◆ Entries ◆

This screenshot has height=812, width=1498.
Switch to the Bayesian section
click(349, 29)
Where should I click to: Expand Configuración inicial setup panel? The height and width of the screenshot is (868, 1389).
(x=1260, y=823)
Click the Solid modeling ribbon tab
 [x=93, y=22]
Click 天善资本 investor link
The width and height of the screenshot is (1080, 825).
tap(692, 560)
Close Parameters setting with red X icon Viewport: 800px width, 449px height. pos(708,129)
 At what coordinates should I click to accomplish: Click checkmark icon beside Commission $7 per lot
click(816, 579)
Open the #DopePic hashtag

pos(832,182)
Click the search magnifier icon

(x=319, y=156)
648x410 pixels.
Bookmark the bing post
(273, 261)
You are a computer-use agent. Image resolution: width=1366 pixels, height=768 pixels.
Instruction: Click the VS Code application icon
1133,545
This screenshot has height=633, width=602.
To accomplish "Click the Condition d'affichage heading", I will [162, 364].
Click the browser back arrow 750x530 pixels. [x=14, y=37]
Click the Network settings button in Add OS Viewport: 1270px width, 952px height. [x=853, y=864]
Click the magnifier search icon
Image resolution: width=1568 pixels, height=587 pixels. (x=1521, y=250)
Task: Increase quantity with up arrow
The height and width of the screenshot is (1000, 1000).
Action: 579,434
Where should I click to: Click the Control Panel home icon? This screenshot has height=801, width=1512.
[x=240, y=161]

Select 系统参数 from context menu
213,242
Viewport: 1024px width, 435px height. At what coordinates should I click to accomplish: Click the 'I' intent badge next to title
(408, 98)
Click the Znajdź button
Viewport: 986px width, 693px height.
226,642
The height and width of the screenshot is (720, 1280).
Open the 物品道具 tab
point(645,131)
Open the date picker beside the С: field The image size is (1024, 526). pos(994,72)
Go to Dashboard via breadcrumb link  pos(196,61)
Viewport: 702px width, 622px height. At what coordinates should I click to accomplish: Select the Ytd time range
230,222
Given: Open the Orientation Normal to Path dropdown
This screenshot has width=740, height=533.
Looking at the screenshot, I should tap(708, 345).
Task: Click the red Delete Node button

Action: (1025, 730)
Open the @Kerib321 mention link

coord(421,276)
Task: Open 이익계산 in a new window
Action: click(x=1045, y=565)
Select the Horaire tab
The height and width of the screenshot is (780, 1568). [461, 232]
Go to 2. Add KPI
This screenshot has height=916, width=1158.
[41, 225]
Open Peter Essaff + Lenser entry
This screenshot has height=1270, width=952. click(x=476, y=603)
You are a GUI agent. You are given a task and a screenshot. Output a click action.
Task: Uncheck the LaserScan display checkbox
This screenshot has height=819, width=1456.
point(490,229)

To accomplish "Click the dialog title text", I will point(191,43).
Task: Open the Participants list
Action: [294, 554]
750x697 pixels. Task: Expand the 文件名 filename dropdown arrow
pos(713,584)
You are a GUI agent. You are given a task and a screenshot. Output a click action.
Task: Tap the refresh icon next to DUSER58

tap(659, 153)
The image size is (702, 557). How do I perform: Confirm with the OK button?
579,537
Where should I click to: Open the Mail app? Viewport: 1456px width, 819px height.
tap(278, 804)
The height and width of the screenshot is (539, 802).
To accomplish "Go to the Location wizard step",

◆ Your objective ◆
Rewrite the listing above, changing "Delete Node" to "Remove Node" and keeping everything else the same.

◆ Output of the exercise ◆
This screenshot has height=812, width=1498.
Switch to the Bayesian section
click(349, 29)
Where should I click to: Expand Configuración inicial setup panel? The height and width of the screenshot is (868, 1389).
(x=1260, y=823)
Click the Solid modeling ribbon tab
 [x=93, y=22]
Click 天善资本 investor link
The width and height of the screenshot is (1080, 825).
tap(692, 560)
Close Parameters setting with red X icon Viewport: 800px width, 449px height. pos(708,129)
 At what coordinates should I click to accomplish: Click checkmark icon beside Commission $7 per lot
click(816, 579)
Open the #DopePic hashtag

pos(832,182)
Click the search magnifier icon

(x=319, y=156)
648x410 pixels.
Bookmark the bing post
(273, 261)
You are a computer-use agent. Image resolution: width=1366 pixels, height=768 pixels.
Instruction: Click the VS Code application icon
1133,545
This screenshot has height=633, width=602.
To accomplish "Click the Condition d'affichage heading", I will [162, 364].
Click the browser back arrow 750x530 pixels. [x=14, y=37]
Click the Network settings button in Add OS Viewport: 1270px width, 952px height. [x=853, y=864]
Click the magnifier search icon
Image resolution: width=1568 pixels, height=587 pixels. (x=1521, y=250)
Task: Increase quantity with up arrow
The height and width of the screenshot is (1000, 1000).
Action: 579,434
Where should I click to: Click the Control Panel home icon? This screenshot has height=801, width=1512.
[x=240, y=161]

Select 系统参数 from context menu
213,242
Viewport: 1024px width, 435px height. At what coordinates should I click to accomplish: Click the 'I' intent badge next to title
(408, 98)
Click the Znajdź button
Viewport: 986px width, 693px height.
226,642
The height and width of the screenshot is (720, 1280).
Open the 物品道具 tab
point(645,131)
Open the date picker beside the С: field The image size is (1024, 526). pos(994,72)
Go to Dashboard via breadcrumb link  pos(196,61)
Viewport: 702px width, 622px height. At what coordinates should I click to accomplish: Select the Ytd time range
230,222
Given: Open the Orientation Normal to Path dropdown
This screenshot has width=740, height=533.
Looking at the screenshot, I should tap(708, 345).
Task: Click the red Remove Node button

Action: (1025, 730)
Open the @Kerib321 mention link

coord(421,276)
Task: Open 이익계산 in a new window
Action: click(x=1045, y=565)
Select the Horaire tab
The height and width of the screenshot is (780, 1568). [461, 232]
Go to 2. Add KPI
This screenshot has height=916, width=1158.
[41, 225]
Open Peter Essaff + Lenser entry
This screenshot has height=1270, width=952. click(x=476, y=603)
You are a GUI agent. You are given a task and a screenshot. Output a click action.
Task: Uncheck the LaserScan display checkbox
This screenshot has height=819, width=1456.
point(490,229)

To accomplish "Click the dialog title text", I will point(191,43).
Task: Open the Participants list
Action: [294, 554]
750x697 pixels. Task: Expand the 文件名 filename dropdown arrow
pos(713,584)
You are a GUI agent. You are given a task and a screenshot. Output a click action.
Task: Tap the refresh icon next to DUSER58

tap(659, 153)
The image size is (702, 557). How do I perform: Confirm with the OK button?
579,537
Where should I click to: Open the Mail app? Viewport: 1456px width, 819px height.
tap(278, 804)
The height and width of the screenshot is (539, 802).
To accomplish "Go to the Location wizard step",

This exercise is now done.